EXERCISE TEXT »
--

What's an Ovarian Reserve Anyway?


It's a term that has come up countless times during the #FacesofFertility campaign. I heard it from doctors, from nurses, from fertility acupuncturists and from single women who wanted to star their own families.

For one woman, she was frustrated that she hadn't heard the term before. Whitney Borins wanted to become pregnant on her own, and now encourages women to get informed about their fertile future and test their ovarian reserve as soon as possible. She hadn't even heard of the term before she needed to get tested. And such is the way with many women's health issues: under-funded and rarely discussed.

So I decided to put it to myself: I am going to get my ovarian reserve tested. Why? Well, for starters, I love information about my body, and I have two children: so I don't have a lot of emotion caught up in the idea of getting pregnant again. I'm happy to guinea pig myself for the sake of science (what's needle poke and ultrasound) to glean and demonstrate to my friends, my colleagues, the #FacesofFertility community that knowledge is power, and access to this kind of information is SIMPLE. And not too costly.

--

DATA UNDER STUDY »
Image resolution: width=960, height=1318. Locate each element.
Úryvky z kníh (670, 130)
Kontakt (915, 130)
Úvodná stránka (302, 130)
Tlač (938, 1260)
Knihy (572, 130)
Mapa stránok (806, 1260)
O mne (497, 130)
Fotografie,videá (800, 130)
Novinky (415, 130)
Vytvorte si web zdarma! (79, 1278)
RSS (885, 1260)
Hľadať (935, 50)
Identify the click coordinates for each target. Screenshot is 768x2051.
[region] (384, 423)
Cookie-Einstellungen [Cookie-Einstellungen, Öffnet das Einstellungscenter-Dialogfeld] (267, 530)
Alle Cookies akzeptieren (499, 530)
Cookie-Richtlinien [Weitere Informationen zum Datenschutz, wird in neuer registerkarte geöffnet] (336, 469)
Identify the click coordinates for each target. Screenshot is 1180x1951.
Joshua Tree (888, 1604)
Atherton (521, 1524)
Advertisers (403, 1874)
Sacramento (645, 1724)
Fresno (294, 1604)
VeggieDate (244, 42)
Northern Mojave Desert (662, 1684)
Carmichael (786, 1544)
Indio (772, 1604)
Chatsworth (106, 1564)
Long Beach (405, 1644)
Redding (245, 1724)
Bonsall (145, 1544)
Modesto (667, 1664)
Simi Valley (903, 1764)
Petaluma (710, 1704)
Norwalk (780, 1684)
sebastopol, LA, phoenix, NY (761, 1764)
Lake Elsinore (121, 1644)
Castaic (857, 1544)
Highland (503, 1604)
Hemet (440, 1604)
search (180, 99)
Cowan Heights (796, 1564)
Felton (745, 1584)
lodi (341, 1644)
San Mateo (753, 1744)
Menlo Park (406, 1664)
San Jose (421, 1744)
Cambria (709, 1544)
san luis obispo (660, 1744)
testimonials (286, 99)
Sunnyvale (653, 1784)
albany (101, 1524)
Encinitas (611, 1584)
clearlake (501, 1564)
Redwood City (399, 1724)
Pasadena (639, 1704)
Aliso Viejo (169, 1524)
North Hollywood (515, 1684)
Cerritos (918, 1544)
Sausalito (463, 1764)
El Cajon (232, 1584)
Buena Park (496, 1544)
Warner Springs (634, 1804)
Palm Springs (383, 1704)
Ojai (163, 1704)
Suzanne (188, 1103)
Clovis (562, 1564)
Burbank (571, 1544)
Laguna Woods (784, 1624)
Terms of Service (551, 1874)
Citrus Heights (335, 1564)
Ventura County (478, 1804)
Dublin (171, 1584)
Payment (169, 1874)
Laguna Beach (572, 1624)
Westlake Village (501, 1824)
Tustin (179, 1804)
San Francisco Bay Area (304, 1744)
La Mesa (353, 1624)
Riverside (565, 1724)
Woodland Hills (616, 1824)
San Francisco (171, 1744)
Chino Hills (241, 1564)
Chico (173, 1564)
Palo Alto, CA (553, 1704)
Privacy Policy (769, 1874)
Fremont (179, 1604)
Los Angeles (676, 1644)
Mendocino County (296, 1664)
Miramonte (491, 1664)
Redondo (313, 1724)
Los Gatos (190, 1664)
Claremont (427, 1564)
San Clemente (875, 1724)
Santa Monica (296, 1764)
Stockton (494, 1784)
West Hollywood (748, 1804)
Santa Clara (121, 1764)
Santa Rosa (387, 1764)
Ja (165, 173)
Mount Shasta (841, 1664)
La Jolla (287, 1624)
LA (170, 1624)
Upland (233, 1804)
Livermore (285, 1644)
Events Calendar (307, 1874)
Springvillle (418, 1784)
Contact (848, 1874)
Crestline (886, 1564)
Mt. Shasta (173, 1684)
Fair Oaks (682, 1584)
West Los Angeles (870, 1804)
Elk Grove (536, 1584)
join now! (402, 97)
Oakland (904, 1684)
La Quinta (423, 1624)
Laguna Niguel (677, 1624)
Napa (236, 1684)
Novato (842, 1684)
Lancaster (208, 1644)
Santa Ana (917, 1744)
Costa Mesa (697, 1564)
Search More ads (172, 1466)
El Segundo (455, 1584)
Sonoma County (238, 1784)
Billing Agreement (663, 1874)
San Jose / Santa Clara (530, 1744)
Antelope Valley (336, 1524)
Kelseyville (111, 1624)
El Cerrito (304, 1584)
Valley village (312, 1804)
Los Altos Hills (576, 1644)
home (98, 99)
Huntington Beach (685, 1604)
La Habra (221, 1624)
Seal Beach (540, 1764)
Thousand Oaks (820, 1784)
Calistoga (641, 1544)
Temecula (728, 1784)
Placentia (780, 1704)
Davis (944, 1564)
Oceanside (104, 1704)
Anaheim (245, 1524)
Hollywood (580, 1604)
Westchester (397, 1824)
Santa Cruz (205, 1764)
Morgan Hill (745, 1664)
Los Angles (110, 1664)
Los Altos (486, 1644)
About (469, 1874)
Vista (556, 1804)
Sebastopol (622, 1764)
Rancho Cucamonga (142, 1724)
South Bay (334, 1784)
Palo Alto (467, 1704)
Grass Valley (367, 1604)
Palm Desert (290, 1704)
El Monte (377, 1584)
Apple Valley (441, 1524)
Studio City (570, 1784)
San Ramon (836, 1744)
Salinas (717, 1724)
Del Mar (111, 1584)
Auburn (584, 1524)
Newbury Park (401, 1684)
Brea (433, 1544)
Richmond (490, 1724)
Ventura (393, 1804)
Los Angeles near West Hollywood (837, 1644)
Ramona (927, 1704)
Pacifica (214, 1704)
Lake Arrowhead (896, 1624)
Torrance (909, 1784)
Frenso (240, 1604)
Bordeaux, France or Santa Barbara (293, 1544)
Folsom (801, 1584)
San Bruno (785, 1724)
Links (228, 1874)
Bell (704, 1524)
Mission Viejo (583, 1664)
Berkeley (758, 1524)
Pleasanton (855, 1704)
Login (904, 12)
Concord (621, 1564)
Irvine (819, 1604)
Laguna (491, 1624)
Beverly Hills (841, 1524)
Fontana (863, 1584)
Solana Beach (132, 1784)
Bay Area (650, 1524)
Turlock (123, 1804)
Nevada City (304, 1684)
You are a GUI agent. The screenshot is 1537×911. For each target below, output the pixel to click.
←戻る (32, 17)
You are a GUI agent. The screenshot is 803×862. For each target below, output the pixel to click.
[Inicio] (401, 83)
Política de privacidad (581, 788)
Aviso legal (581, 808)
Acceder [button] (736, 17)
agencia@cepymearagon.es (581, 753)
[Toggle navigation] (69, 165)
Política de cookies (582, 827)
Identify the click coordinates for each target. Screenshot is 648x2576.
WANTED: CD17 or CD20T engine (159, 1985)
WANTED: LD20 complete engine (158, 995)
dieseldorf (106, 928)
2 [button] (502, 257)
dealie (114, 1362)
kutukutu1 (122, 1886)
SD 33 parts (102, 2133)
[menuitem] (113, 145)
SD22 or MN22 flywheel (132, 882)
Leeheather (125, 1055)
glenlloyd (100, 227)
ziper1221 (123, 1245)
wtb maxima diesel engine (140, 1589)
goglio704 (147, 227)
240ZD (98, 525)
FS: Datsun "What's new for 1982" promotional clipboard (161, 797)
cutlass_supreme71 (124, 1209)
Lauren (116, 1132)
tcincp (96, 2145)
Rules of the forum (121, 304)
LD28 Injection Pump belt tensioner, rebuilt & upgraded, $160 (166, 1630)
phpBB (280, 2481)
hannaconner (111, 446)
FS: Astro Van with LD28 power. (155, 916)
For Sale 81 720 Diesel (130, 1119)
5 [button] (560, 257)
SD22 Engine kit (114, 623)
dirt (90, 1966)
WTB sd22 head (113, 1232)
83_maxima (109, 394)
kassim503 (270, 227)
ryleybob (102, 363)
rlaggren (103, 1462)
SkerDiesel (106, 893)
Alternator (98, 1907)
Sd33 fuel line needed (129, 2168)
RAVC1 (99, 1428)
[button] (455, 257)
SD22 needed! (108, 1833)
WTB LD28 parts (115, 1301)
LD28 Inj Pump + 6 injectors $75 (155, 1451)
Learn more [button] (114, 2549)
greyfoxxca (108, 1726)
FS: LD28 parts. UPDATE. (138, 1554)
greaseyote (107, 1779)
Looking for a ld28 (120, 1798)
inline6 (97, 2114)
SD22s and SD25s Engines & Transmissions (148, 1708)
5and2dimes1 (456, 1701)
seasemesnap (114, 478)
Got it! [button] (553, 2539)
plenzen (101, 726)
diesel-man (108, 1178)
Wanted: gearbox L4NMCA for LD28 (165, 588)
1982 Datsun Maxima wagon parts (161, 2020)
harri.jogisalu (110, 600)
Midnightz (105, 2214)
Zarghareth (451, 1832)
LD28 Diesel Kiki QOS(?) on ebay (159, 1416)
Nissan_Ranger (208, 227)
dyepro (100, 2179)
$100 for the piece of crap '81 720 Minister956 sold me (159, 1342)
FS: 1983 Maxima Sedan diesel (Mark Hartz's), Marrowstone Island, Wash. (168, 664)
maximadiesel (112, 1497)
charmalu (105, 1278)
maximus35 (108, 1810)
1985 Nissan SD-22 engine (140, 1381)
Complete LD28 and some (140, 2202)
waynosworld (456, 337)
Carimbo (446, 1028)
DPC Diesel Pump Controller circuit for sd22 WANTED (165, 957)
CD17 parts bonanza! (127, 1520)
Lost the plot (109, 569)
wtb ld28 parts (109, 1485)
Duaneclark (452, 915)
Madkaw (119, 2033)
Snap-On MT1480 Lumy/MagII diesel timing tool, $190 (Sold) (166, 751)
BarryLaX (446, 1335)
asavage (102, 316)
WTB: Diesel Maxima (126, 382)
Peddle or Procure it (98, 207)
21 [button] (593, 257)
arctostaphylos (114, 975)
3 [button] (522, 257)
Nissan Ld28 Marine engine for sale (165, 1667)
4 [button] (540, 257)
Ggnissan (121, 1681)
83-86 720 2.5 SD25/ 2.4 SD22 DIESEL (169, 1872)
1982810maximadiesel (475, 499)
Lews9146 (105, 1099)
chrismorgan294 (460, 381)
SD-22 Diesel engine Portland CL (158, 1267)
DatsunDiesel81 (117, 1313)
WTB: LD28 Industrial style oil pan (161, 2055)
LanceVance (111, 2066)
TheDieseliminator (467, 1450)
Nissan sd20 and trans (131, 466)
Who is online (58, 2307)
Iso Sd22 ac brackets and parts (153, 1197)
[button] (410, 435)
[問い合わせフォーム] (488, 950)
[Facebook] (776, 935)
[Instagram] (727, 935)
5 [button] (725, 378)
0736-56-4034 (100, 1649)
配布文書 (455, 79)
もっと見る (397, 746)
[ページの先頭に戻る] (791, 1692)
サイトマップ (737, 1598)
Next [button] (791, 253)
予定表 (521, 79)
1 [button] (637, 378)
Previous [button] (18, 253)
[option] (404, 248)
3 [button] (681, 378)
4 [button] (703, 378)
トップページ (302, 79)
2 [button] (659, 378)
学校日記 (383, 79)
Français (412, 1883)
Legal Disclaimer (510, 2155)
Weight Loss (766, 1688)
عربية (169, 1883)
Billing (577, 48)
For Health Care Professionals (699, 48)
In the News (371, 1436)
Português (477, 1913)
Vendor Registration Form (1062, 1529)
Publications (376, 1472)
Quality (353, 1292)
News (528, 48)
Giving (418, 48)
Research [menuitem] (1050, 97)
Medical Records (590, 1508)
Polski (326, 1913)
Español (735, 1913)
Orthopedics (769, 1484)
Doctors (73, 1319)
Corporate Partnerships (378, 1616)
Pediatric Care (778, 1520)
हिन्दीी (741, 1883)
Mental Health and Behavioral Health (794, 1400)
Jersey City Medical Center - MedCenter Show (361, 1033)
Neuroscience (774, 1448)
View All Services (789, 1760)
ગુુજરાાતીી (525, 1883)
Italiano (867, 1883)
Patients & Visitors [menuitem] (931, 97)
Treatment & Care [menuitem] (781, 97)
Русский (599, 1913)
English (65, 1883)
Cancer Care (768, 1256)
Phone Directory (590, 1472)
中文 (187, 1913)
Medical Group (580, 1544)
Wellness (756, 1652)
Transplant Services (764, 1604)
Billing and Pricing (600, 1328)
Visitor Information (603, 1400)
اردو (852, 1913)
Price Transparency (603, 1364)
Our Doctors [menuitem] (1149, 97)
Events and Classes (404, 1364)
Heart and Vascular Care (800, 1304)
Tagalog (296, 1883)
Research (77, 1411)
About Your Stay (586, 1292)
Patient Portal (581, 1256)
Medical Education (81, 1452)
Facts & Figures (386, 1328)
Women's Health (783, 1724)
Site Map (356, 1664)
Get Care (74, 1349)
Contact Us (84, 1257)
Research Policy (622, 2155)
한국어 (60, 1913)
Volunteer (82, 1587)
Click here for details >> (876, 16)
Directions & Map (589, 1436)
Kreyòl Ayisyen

--

PROBLEMS TO SOLVE »
**A)** Sum up the ovarian reserve article in two sentences.
**B)** In the ovarian reserve article, how many children does the writer have?
**C)** Continue the ovarian reserve article from its last sentence.
The lines are separate material from the ovarian reserve article.

ANSWERS PER TASK »
**A)** The term "ovarian reserve" came up many times during the #FacesofFertility campaign, and Whitney Borins, who hadn't heard of it until she needed testing, now urges women to test their ovarian reserve as soon as possible. The writer, who has two children, decides to get tested to show that this kind of information is simple to get and not too costly.

**B)** Two.

**C)**
These tests are minimally invasive (blood work and an ultrasound) and inexpensive (around $150, depending on the location). “If women get tested in their early twenties and then again five years later, you have a much better understanding on your fertility future,” Borins says.

So I'm heading to a fertility clinic tomorrow to see what's happening under the hood. It's a two part thing, in which I'll have to come back and review my results to see the next steps — which could be everything from egg freezing to IVF or maybe just shutting down the shop.

So what do you think—would you get your ovarian reserve assessed?